After Chelsea’s latest defeat, Graham Potter took the fairly extraordinary step of using the example of a rival to illustrate what happens if people just keep faith with under-fire managers. While it’s common for pundits, observers, fans to point to various examples of such successes, as if their historic results would have any bearing whatsoever on our current predicament, managers themselves don’t usually do that, certainly not in public, in press conferences.
But these are unprecedented times, so here was Potter talking about Arsenal and Liverpool keeping faith in Mikel Arteta and Jürgen Klopp, respectively, even as the unwashed masses, the plebs wanted them gone.
“Two years into Mikel’s reign, he’s close to getting the sack and people are wanting him out and it’s a disaster. Obviously now things have changed a little bit but that’s just the way it is.
“If you look at Jürgen [Klopp]’s situation, they [Liverpool] haven’t got the results and all of a sudden people want him out. That’s just the nature of football.”
-Graham Potter; source: Sky
Obviously, that’s nonsense — and comparisons with Pep Guardiola are even more laughable.
While Wannabe Arteta is specifically referencing the start of Actual Arteta’s third season at Arsenal (the one in the All or Nothing documentary), all these managers had better records through their first 26 games at their club, with more wins, more goals, more progress in various competitions. Arteta and Klopp also took over teams in much worse situation than Chelsea, coming off of worse results and seasons, with far less incoming investment in the playing squad, and so on.
Graham Potter believes his current record is similar to that of Mikel Arteta in his first season at Arsenal and, because Arteta's doing well some years later, he should be given more time too.— Sid Celery (@sidcelery) February 28, 2023
He can believe what he likes, but it isn't even true. pic.twitter.com/6zz2dkxoHF
But even if we indulge Potter’s fantasies, the reality of those others’ situations was that even they had to actually win a few games.
Here’s Arteta himself to remind of the cold hard facts. (And he himself had plenty of credit in the bank by then, with some success and progress already shown the previous two seasons at the club.)
“With me [Arsenal] were really supportive. But at the end you have to win football matches because you know that if the run continues that it is unsustainable.
“I knew I had to win against Norwich and win against Burnley, and then everything helps and the environment starts to get better, everybody is more confident and you can keep going. We depend on results, unfortunately.”
-Mikel Arteta; source: Metro
Potter’s Norwich and Burnley are, reportedly, our upcoming games against Leeds United and Borussia Dortmund. Two games to save his job, which, if true, evidently means that he’s frittered away almost all of the ownership’s nearly endless backing at this point. Impressive!

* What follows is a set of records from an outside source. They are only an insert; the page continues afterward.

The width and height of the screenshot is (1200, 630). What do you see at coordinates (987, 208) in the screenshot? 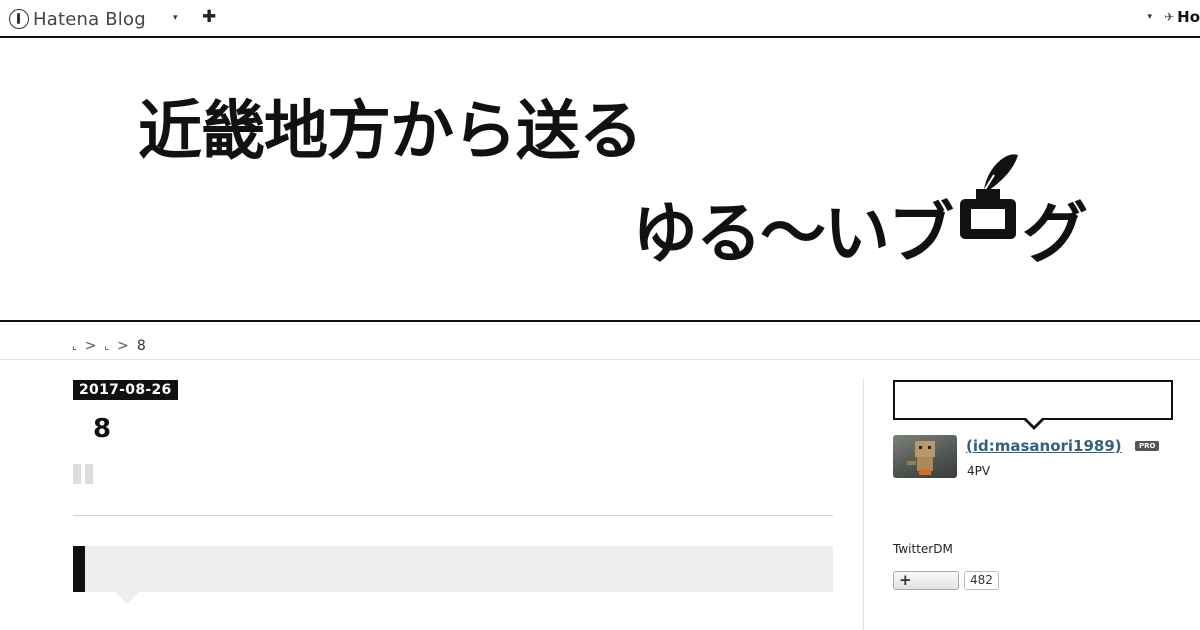
I see `ink-bottle-quill-icon` at bounding box center [987, 208].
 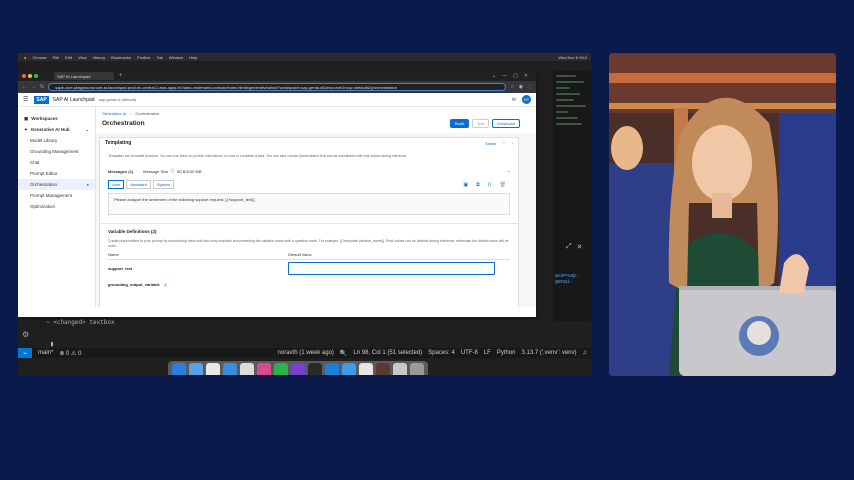 What do you see at coordinates (118, 100) in the screenshot?
I see `workspace-selector: sap-genai-xl (default)` at bounding box center [118, 100].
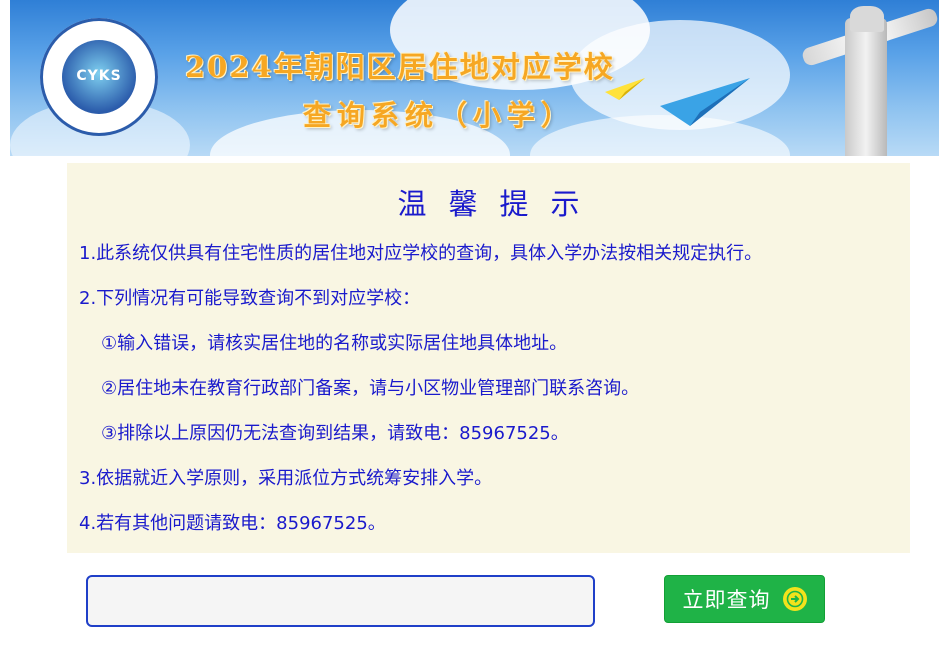  What do you see at coordinates (794, 599) in the screenshot?
I see `arrow-right-circle-icon` at bounding box center [794, 599].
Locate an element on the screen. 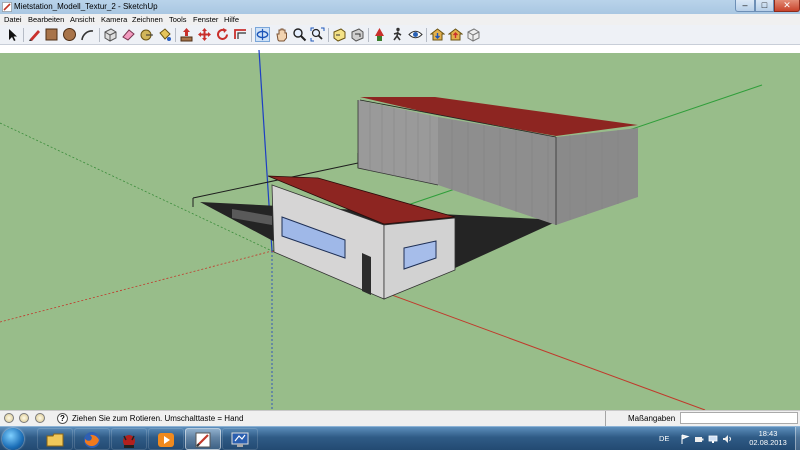  taskbar-media-player is located at coordinates (166, 439).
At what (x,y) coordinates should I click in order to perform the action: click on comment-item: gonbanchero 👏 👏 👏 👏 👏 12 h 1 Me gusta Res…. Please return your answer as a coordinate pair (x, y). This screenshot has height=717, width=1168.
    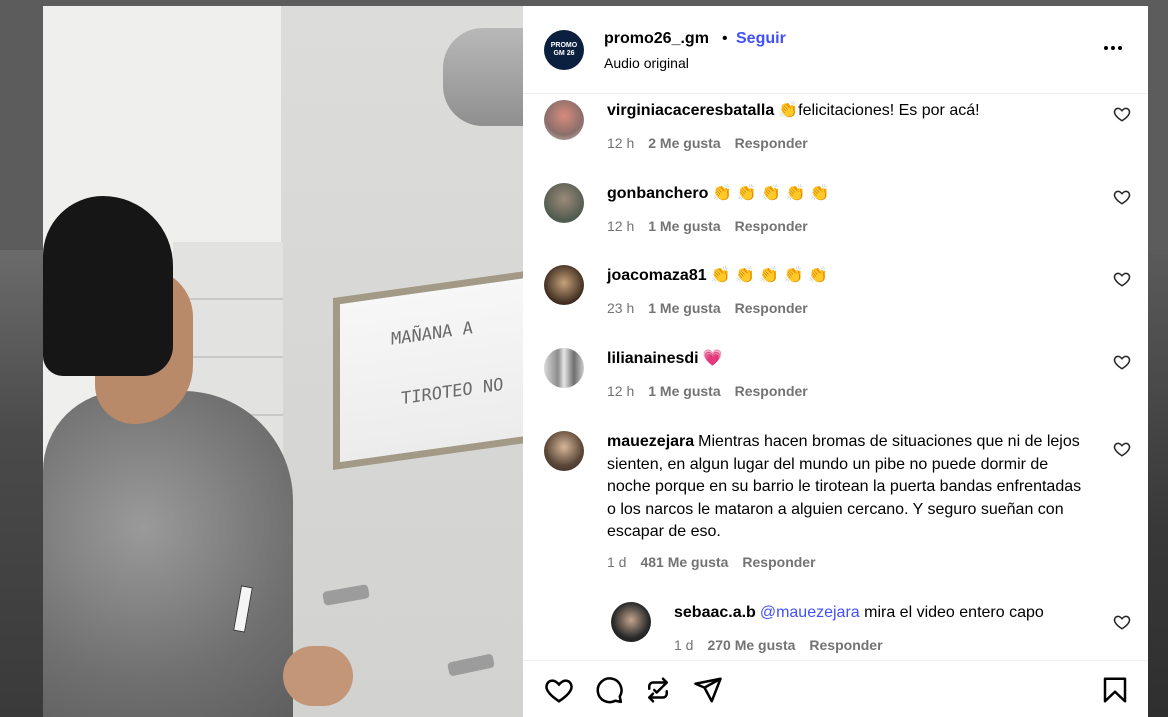
    Looking at the image, I should click on (836, 212).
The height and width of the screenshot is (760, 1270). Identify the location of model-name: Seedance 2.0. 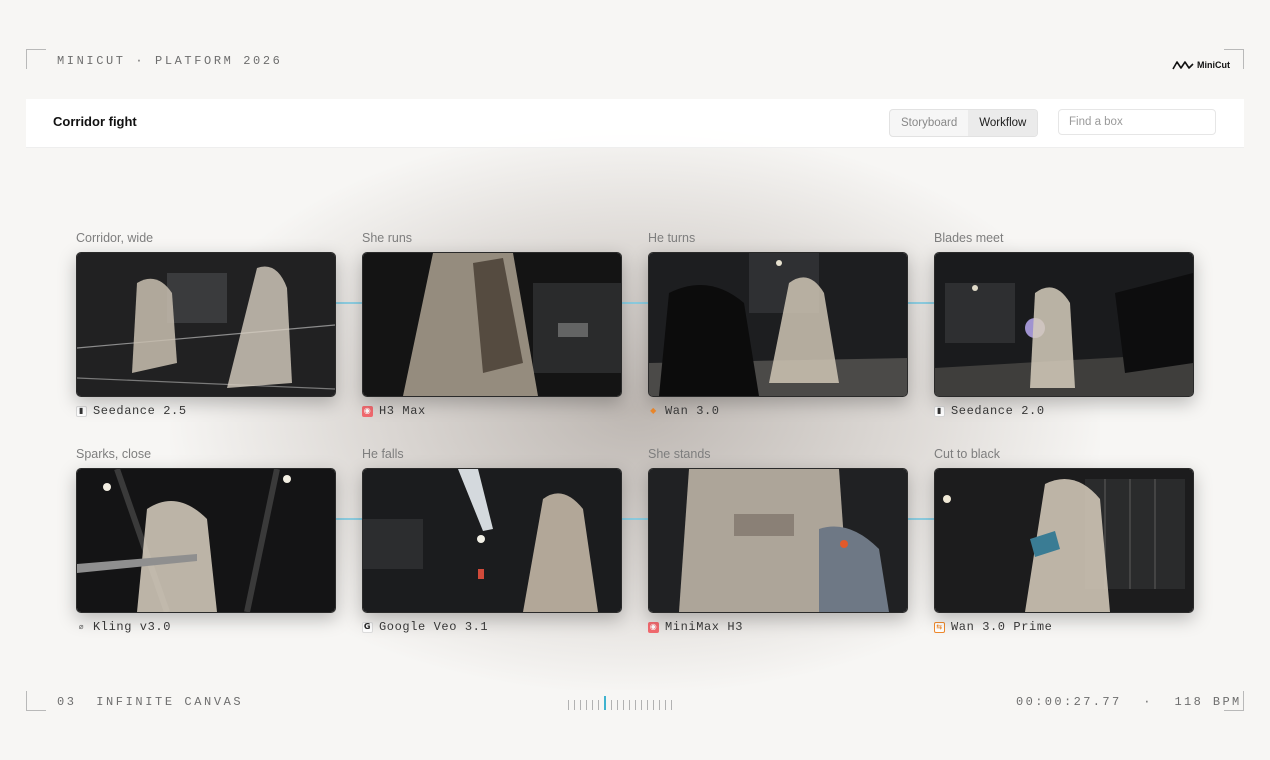
(998, 411).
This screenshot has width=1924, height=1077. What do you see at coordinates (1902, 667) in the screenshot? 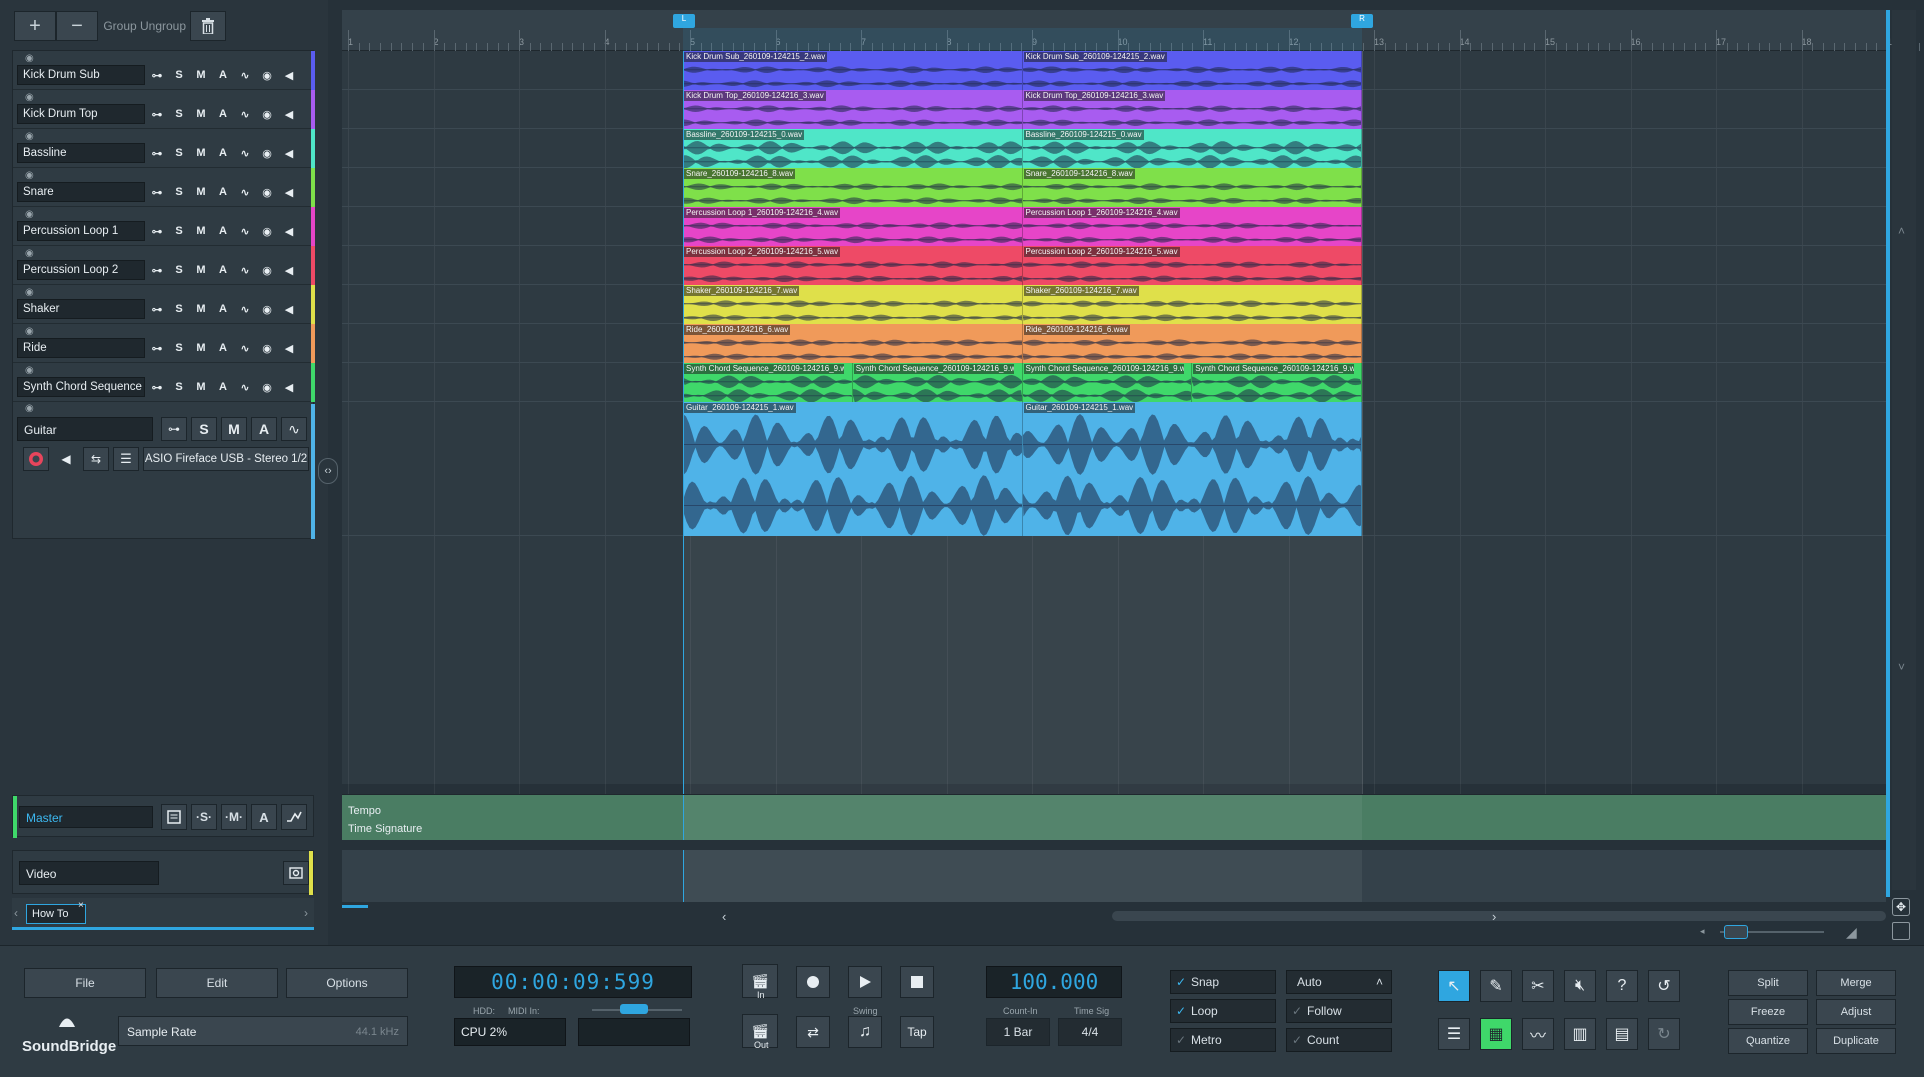
I see `scroll-down-icon: ˅` at bounding box center [1902, 667].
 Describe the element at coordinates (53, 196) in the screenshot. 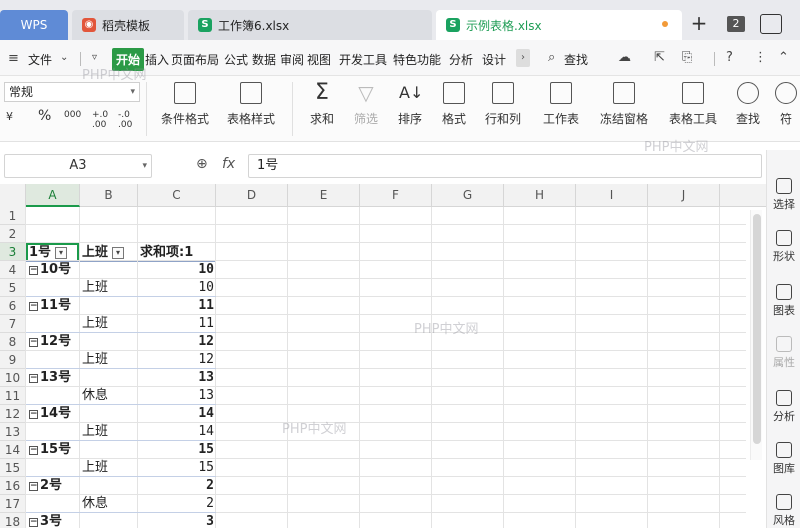

I see `column-header-a: A` at that location.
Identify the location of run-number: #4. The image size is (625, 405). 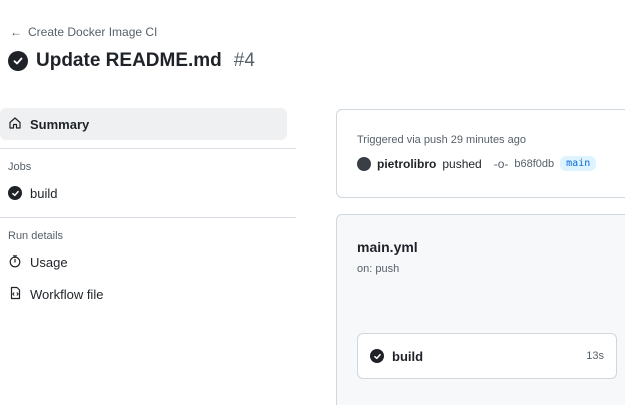
(244, 60).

Obviously, on some level, some sympathy could be felt for Potter. I’m sure we’ve all taken on jobs that proved beyond our capabilities. And no one likes to see failure at or with Chelsea; we all want what’s best for the club at the end of the day, and we all want to see everyone involved with the club succeed.
But unless some miracle turnaround happens, the Potter experiment will go down in club history as a greatest blunder.
Should that happen, hopefully Potter will be able to keep his professional life a bit more separate from his private life, and not be like he’s mentioned before about suppressing his emotions in public and showing them in private and affecting those around him in turn.
Arteta’s got some good advice in this instance, too. Words to live by.
“We all know the pressure, the demands and the uncertainty that this industry has. You can have difficulties in your job and challenges, which we do, especially when you lose, but when you are winning as well because this job is so demanding.
“But you cannot destroy your life because of that. [...] Your family, your friends, your loved ones, the people around you, don’t deserve to have their lives affected in such a negative way because you don’t win a football match.”
“So that balance I think in my case was critical, but you need some help, someone to paint that picture in front of you because sometimes when you are in that position it is not easy to see.”
-Mikel Arteta; source: BBC
In an isolated system, the entropy can only increase.